[start]

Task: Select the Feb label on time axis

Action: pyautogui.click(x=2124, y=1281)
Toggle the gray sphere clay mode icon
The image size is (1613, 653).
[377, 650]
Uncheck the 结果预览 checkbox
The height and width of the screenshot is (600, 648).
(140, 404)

[end]

What to work on
Find every line above that contains the word "Select" and copy each one in full.

Task answer
Task: Select the Feb label on time axis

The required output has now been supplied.